Pass or Fail? Jada Pinkett Smith in Milan
Jada, Jada, Jada.
Yes, you are rich. Yes, you are famous. Yes, you are one smoking-hot, hard-bodied MILF.
But, umm, that doesn’t mean it’s a good idea for your 39-year-old sassy self to be bopping around town like a video vixen on duty. I am sorry to inform you that 4 out of 4 Pleat staffers think this look has you barreling straight into FAIL territory.
I personally see where you’re going with this. I mean the 70’s are back and you seem to have a little kick of Diana Ross in Mahogany in you! The hat is great, the blouse is great, the shorts are great and your legs are what I wish for when I dust off my Thigh Master once a year. But JPS, Sexy served up with a side of Sexy and washed down with a glass of Sexy only results in Sexy OD (which strangely enough, is very Un-Sexy). Personally, this Pleater thinks you need to do 1 of 2 things:
1. Return this whole concoction to those you picked it up from (i.e. those hard-working ladies of the night).

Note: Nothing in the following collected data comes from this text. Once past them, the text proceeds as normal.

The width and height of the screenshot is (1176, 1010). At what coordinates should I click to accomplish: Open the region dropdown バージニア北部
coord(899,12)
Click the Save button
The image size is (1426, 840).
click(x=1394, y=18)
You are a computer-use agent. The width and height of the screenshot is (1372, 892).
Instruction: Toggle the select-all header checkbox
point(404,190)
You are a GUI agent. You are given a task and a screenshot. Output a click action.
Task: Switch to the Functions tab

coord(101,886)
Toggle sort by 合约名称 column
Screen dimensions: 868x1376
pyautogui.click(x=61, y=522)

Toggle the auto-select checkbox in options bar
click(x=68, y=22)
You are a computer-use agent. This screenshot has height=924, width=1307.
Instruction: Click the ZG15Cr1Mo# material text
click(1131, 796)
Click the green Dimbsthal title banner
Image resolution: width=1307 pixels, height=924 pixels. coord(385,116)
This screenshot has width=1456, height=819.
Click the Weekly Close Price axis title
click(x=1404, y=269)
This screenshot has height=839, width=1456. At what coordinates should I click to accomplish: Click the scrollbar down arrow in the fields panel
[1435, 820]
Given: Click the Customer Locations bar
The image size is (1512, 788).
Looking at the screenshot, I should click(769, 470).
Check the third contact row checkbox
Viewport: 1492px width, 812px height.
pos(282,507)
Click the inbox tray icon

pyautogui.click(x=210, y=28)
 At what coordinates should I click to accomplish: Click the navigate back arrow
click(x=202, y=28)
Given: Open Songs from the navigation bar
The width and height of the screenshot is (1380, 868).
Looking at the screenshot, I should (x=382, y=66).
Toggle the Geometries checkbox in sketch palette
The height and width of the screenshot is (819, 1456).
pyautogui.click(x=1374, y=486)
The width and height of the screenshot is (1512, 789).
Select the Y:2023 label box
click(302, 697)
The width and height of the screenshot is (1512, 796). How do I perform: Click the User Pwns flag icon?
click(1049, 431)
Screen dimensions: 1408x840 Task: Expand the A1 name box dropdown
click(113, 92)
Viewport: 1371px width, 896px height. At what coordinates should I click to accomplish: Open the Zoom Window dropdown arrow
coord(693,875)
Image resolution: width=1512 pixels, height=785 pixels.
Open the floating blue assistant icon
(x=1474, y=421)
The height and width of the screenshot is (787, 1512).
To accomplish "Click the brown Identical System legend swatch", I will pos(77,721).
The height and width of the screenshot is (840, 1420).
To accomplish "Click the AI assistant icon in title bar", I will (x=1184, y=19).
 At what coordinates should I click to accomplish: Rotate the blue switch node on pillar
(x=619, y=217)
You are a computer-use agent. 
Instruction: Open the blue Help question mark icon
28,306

2. Disassemble this mess and re-assemble with different parts. For example, why don’t you save the cape and hat for another day and replace the leather shorts with the classy/not trashy, buckled leather pencil skirt from last week’s Sportswear/Angela Bower story? (Don’t forget that Angela was also a successful working mom like you!) Or alternately, keep the cape and blouse and pull on a pair of high-waisted YSL pants (Net-a-Porter.com).
Look, with gams like yours, I can’t blame you for pulling on the teeny shorts, but why don’t you simmer things down a bit with these tomboy basics from Steven Alan? A desert boot (StevenAlan.com) and boyfriend button-down (StevenAlan.com) would most certainly resuscitate this look from a FAILing flatline and back to life!